#### Recorded data:
* * * * * * *

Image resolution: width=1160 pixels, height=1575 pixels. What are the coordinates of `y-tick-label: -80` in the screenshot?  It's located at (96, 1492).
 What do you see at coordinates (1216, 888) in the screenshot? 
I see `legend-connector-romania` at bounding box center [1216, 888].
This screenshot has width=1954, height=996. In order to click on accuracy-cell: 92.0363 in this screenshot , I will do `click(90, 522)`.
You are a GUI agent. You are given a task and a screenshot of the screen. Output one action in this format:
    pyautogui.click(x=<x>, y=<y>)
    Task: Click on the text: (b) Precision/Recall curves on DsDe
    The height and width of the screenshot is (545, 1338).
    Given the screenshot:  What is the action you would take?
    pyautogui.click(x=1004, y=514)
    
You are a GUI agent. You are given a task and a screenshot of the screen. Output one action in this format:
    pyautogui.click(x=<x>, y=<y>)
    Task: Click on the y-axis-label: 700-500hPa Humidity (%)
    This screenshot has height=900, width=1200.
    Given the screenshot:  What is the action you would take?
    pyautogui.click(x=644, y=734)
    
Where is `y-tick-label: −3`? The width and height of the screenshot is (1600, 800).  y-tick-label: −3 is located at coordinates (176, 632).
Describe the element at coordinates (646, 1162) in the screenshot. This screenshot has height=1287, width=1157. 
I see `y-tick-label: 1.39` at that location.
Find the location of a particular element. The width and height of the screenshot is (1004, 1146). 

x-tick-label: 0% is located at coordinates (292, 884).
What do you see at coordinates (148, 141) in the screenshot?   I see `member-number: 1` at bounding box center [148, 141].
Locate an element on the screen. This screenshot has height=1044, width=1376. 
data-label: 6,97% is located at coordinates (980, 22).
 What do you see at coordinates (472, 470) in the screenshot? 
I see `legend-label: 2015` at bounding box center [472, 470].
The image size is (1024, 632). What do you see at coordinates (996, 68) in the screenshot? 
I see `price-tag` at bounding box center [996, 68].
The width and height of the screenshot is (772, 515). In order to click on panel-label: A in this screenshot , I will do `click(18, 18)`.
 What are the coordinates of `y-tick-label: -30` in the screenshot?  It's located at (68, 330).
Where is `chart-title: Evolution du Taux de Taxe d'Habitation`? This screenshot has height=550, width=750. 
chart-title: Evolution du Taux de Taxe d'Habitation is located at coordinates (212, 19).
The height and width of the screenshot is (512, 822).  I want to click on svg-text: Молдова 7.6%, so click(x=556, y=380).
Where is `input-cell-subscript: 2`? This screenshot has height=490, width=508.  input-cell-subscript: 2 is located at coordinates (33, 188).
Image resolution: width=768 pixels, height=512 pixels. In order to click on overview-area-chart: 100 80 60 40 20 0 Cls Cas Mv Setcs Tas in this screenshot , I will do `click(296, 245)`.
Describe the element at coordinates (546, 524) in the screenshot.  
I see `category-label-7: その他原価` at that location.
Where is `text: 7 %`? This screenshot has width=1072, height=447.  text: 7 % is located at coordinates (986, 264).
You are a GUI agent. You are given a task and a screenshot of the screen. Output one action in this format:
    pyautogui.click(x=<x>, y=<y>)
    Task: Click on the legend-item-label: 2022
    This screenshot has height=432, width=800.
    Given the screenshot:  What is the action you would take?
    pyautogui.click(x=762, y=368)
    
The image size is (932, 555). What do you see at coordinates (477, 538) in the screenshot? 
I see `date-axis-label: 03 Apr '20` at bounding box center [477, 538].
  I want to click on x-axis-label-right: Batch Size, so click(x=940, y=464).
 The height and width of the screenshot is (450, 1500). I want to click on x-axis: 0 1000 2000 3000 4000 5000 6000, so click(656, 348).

* * * * * * *

#### Directions:
Reproduce all of the entries above word for word, with no changes.

#### Response to the exercise:
Image resolution: width=1160 pixels, height=1575 pixels. What are the coordinates of `y-tick-label: -80` in the screenshot?  It's located at (96, 1492).
 What do you see at coordinates (1216, 888) in the screenshot? 
I see `legend-connector-romania` at bounding box center [1216, 888].
This screenshot has width=1954, height=996. In order to click on accuracy-cell: 92.0363 in this screenshot , I will do `click(90, 522)`.
You are a GUI agent. You are given a task and a screenshot of the screen. Output one action in this format:
    pyautogui.click(x=<x>, y=<y>)
    Task: Click on the text: (b) Precision/Recall curves on DsDe
    The height and width of the screenshot is (545, 1338).
    Given the screenshot:  What is the action you would take?
    pyautogui.click(x=1004, y=514)
    
You are a GUI agent. You are given a task and a screenshot of the screen. Output one action in this format:
    pyautogui.click(x=<x>, y=<y>)
    Task: Click on the y-axis-label: 700-500hPa Humidity (%)
    This screenshot has height=900, width=1200.
    Given the screenshot:  What is the action you would take?
    pyautogui.click(x=644, y=734)
    
Where is `y-tick-label: −3`? The width and height of the screenshot is (1600, 800).  y-tick-label: −3 is located at coordinates (176, 632).
Describe the element at coordinates (646, 1162) in the screenshot. This screenshot has height=1287, width=1157. 
I see `y-tick-label: 1.39` at that location.
Find the location of a particular element. The width and height of the screenshot is (1004, 1146). 

x-tick-label: 0% is located at coordinates (292, 884).
What do you see at coordinates (148, 141) in the screenshot?   I see `member-number: 1` at bounding box center [148, 141].
Locate an element on the screen. This screenshot has height=1044, width=1376. 
data-label: 6,97% is located at coordinates (980, 22).
 What do you see at coordinates (472, 470) in the screenshot? 
I see `legend-label: 2015` at bounding box center [472, 470].
The image size is (1024, 632). What do you see at coordinates (996, 68) in the screenshot? 
I see `price-tag` at bounding box center [996, 68].
The width and height of the screenshot is (772, 515). In order to click on panel-label: A in this screenshot , I will do `click(18, 18)`.
 What are the coordinates of `y-tick-label: -30` in the screenshot?  It's located at (68, 330).
Where is `chart-title: Evolution du Taux de Taxe d'Habitation`? This screenshot has height=550, width=750. 
chart-title: Evolution du Taux de Taxe d'Habitation is located at coordinates (212, 19).
The height and width of the screenshot is (512, 822).  I want to click on svg-text: Молдова 7.6%, so click(x=556, y=380).
Where is `input-cell-subscript: 2`? This screenshot has height=490, width=508.  input-cell-subscript: 2 is located at coordinates (33, 188).
Image resolution: width=768 pixels, height=512 pixels. In order to click on overview-area-chart: 100 80 60 40 20 0 Cls Cas Mv Setcs Tas in this screenshot , I will do `click(296, 245)`.
Describe the element at coordinates (546, 524) in the screenshot.  
I see `category-label-7: その他原価` at that location.
Where is `text: 7 %`? This screenshot has width=1072, height=447.  text: 7 % is located at coordinates (986, 264).
You are a GUI agent. You are given a task and a screenshot of the screen. Output one action in this format:
    pyautogui.click(x=<x>, y=<y>)
    Task: Click on the legend-item-label: 2022
    This screenshot has height=432, width=800.
    Given the screenshot:  What is the action you would take?
    pyautogui.click(x=762, y=368)
    
The image size is (932, 555). What do you see at coordinates (477, 538) in the screenshot? 
I see `date-axis-label: 03 Apr '20` at bounding box center [477, 538].
  I want to click on x-axis-label-right: Batch Size, so click(x=940, y=464).
 The height and width of the screenshot is (450, 1500). I want to click on x-axis: 0 1000 2000 3000 4000 5000 6000, so click(656, 348).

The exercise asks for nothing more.